**Work order:** The whole of the data is to be duplicated precisely.

**Records supplied:**
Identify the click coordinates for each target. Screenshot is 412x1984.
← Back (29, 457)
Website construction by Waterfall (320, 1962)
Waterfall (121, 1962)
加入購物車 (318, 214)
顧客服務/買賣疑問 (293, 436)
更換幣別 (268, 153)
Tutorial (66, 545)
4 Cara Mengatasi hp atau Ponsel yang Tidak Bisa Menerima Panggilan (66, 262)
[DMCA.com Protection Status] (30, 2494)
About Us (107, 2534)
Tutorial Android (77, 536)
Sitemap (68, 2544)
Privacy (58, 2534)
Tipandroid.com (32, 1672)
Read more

**Output for this task:**
Identify the click coordinates for each target. Screenshot is 412x1984.
← Back (29, 457)
Website construction by Waterfall (320, 1962)
Waterfall (121, 1962)
加入購物車 (318, 214)
顧客服務/買賣疑問 (293, 436)
更換幣別 (268, 153)
Tutorial (66, 545)
4 Cara Mengatasi hp atau Ponsel yang Tidak Bisa Menerima Panggilan (66, 262)
[DMCA.com Protection Status] (30, 2494)
About Us (107, 2534)
Tutorial Android (77, 536)
Sitemap (68, 2544)
Privacy (58, 2534)
Tipandroid.com (32, 1672)
Read more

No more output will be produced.